Recommandation 1956 (2011)

Auteur(s) :
Assemblée parlementaire
Origine
Discussion par l'Assemblée le 26 janvier 2011 (6e séance) (voir Doc. 12435, rapport de la commission des migrations, des réfugiés et de la population, rapporteur: M. Darchiashvili; et Doc. 12471, avis de la commission des questions juridiques et des droits de l'homme, rapporteur: M. Cilevics). Texte adopté par l'Assemblée le 26 janvier 2011 (6e séance).
Thesaurus
1. Se référant à sa Résolution 1788 (2011) «Protéger les réfugiés et les migrants en situation d’extradition et d’expulsion: indications au titre de l’article 39 du Règlement de la Cour européenne des droits de l’homme», l’Assemblée parlementaire souligne que le pouvoir d’invoquer des mesures provisoires en vertu de l’article 39 du Règlement de la Cour européenne des droits de l’homme («la Cour») joue un rôle important pour garantir l’efficacité du droit de recours individuel.

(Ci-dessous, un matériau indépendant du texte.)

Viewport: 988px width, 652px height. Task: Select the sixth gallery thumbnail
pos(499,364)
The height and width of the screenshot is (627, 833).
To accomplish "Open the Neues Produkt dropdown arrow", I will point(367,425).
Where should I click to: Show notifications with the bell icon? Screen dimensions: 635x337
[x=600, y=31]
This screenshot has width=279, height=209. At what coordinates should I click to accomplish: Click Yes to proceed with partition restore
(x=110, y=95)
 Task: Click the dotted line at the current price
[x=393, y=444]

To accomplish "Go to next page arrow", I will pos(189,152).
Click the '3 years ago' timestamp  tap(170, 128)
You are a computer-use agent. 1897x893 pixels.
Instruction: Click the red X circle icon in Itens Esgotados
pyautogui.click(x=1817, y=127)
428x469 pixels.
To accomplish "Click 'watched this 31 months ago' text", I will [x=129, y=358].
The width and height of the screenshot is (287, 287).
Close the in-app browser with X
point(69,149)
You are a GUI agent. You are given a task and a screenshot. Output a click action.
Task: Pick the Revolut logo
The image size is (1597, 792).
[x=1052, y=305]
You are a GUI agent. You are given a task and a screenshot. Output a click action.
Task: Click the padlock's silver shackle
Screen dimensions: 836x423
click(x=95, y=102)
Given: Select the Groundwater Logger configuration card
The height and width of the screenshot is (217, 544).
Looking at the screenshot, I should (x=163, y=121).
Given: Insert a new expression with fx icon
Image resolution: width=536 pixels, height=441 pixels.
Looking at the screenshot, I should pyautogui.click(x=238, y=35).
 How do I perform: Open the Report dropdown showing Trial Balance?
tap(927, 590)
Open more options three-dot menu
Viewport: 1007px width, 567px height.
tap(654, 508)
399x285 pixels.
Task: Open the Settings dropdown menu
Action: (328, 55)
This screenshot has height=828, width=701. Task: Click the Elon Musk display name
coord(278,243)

2. L’Assemblée s’inquiète non seulement d’un certain accroissement du nombre de demandes de mesures provisoires déposées auprès de la Cour, mais aussi du fait que ce nombre pourrait augmenter sensiblement si les requêtes provenaient de toute l’Europe plutôt que d’une poignée d’Etats membres. Cependant, les pressions liées au nombre de demandes et à la charge de travail ne devraient pas aboutir à une dilution des normes et de la protection offerte aux individus.
3. L’Assemblée est très préoccupée par le nombre croissant d’Etats membres qui, ces derniers temps, n’ont pas respecté les mesures provisoires ordonnées par la Cour en vertu de l’article 39. Cela met en relief la nécessité de renforcer le rôle du Comité des Ministres dans l’exécution des arrêts de la Cour.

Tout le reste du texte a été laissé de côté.